The United States’ push for control in the hemisphere was the basis of the Monroe Doctrine of 1823. In the 20th century, it inspired American political and commercial domination of South and Central America, Cuba, and the Caribbean.

This American desire to be seen as unique in the world has contributed strongly to its collective historical mythology, aided by Hollywood producers from Frank Capra to Walt Disney to Steven Spielberg. This is the cultural source of what is known as “American exceptionalism,” the belief the United States is the one and only great nation, and that its constitution is not only superior to all others, but supersedes international agreements.

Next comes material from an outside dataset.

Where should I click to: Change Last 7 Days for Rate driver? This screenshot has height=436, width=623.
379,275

This new “America First” movement, whose brashest proponent is Donald Trump, contains many “American exceptionalists,” like national security adviser John Bolton and U.S. trade representative Robert Lighthizer, who I believe are opposed to the principles of multilateral collaboration. Bolton became U.S. ambassador to the United Nations when I was working in the UN division at the former Canadian Department of Foreign Affairs. A brief described Bolton and his attachment to exceptionalism, painting him as an adversary to Canada’s long-held support for the multilateral system.

It goes without saying every country acts in its own interest. But while “interest” has now come to be defined as success in the short term, in the post-Second World War period there was a belief the world could be rebuilt for the long term on twin pillars of realism and idealism. Leaders like Winston Churchill and Franklin Roosevelt had a vision of effective international organizations, and Canadian diplomats like Lester B. Pearson and Dana Wilgress helped shepherd these new diplomatic, strategic, and financial instruments to build a better world.

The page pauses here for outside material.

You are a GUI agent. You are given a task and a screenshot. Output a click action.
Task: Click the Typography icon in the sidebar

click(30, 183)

That said, when the United States offered the Marshall Plan to finance the reconstruction of post-war Europe, it set a condition: American films, recordings, books, and magazines must enter without tariffs, to dominate European culture. And when the United Nations headquarters was built in New York, it was convenient for American intelligence to keep a careful watch on what other countries were doing and saying behind closed doors.

That era seems almost quaint compared to the obnoxiousness of today. The U.S. has cut ties with several UN organizations, including UNESCO and the Human Rights Council, and has been highly critical of NATO and the G7. The World Trade Organization is struggling to maintain its key appellate body, because the United States has been blocking appointments to it. The new USMCA deal—a trade agreement between the United States, Mexico, and Canada—may be at risk, and Trump is threatening to close the border with Mexico, not just build his wall.

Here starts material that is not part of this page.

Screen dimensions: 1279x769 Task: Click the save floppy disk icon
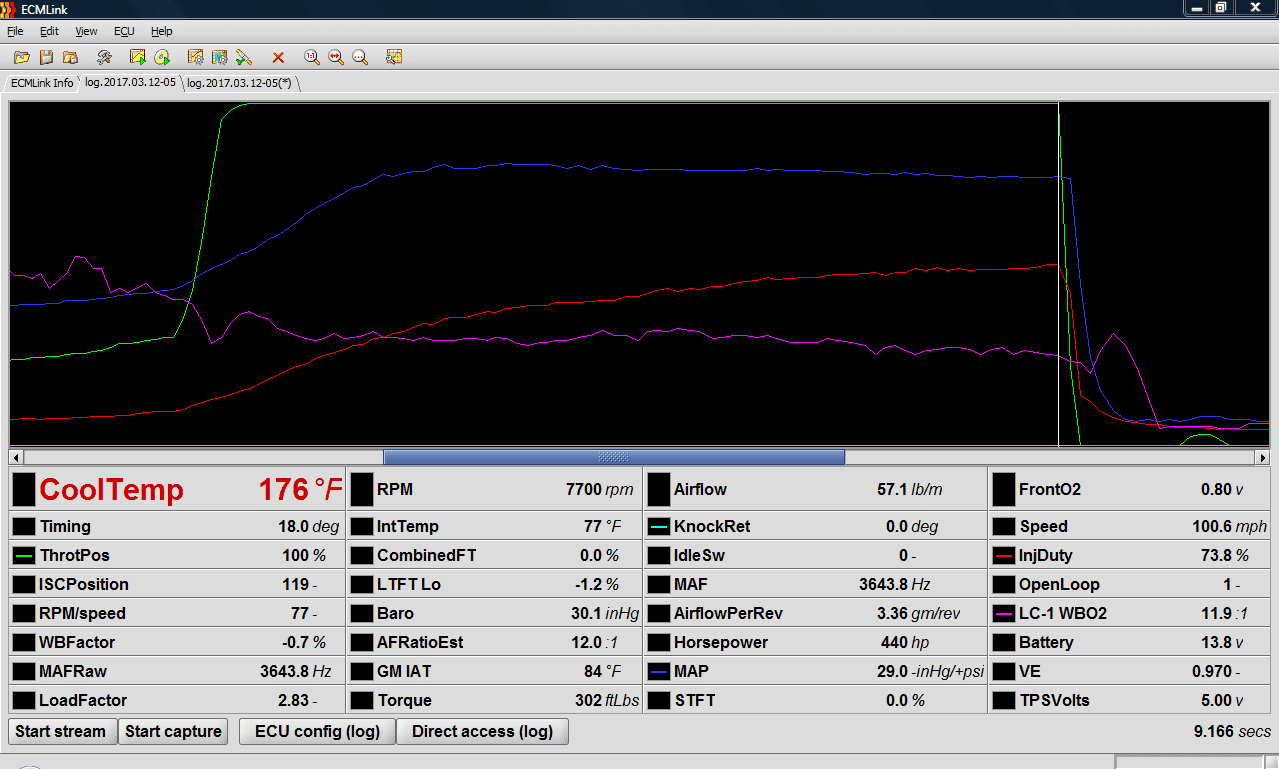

This is the paradox of our modern world: as the globe becomes smaller through trade and communications, its richest and most powerful nation seeks to collaborate less.

Applying 19th-century strategies to 21st-century challenges is bound to be a recipe for distrust. To be truly exceptional, the United States should engage forcefully and intelligently in multilateral forums. If it alienates its own allies with its current approach, its destiny will be of its own making.

Andrew Caddell is retired from Global Affairs Canada, where he was a senior policy adviser. He previously worked as an adviser to Liberal governments. He is a fellow with the Canadian Global Affairs Institute and a principal of QIT Canada. He can be reached at pipson52@hotmail.com.

The Hill Times

Correction: Due to an editing error, the original version of this column referred to Theodore Roosevelt when it should have said Franklin Roosevelt. It was changed April 10 at 4:56 p.m. ET.